El Gobierno federal habilitó un nuevo esquema que permitirá la compra de electricidad, potencia y servicios asociados en situaciones críticas, con el objetivo de garantizar la confiabilidad del Sistema Eléctrico Nacional (SEN), de acuerdo con disposiciones publicadas en el Diario Oficial de la Federación.
El acuerdo emitido por la Comisión Nacional de Energía (CNE) establece que el Centro Nacional de Control de Energía (CENACE) podrá activar mecanismos competitivos para adquirir energía en casos donde identifique riesgos en la operación del sistema, como insuficiencia de generación, alta demanda o fallas en infraestructura.
Este esquema, descrito en los numerales 2.1 y 2.2 del documento, contempla la posibilidad de lanzar convocatorias abiertas para contratar energía eléctrica y productos asociados cuando los recursos disponibles no sean suficientes para garantizar la confiabilidad del sistema.
Entre las causales para activar estas compras se encuentran la baja en las reservas operativas, salidas forzadas de centrales, retrasos en proyectos de generación o transmisión, así como cambios en la demanda o condiciones externas que afecten el suministro eléctrico.

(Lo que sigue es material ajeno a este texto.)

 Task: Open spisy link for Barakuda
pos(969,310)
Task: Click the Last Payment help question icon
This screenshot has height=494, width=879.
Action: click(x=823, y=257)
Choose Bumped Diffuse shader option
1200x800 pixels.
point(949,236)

El mecanismo también prevé que, antes de acudir al mercado, el CENACE evalúe el uso de recursos existentes, como centrales eléctricas móviles o ajustes operativos, y sólo en caso de ser insuficientes, proceda a la contratación adicional de energía.
Las disposiciones señalan que los participantes interesados podrán presentar ofertas bajo un esquema de “precio monómico”, es decir, un precio único por megawatt-hora que incluye todos los costos asociados a la generación y entrega de energía.
Además, se introduce la figura de “participante temporal del mercado”, que permite a nuevos generadores integrarse de forma ágil a estos procesos sin cumplir todos los requisitos tradicionales, como capital mínimo o cuotas de registro, con el fin de acelerar la respuesta ante contingencias.
El acuerdo también contempla la posibilidad de incorporar sistemas de almacenamiento de energía y centrales eléctricas móviles como parte de las soluciones para atender escenarios de riesgo en el suministro.
En materia de costos, se establece que los gastos derivados de estos mecanismos podrán distribuirse entre suministradores y usuarios calificados, o bien asignarse a quienes incumplan sus obligaciones de cobertura, conforme a lo previsto en la regulación.
La medida es parte del nuevo modelo institucional del sector eléctrico tras la desaparición de la Comisión Reguladora de Energía y la creación de la Comisión Nacional de Energía, que ahora concentra funciones regulatorias y de supervisión.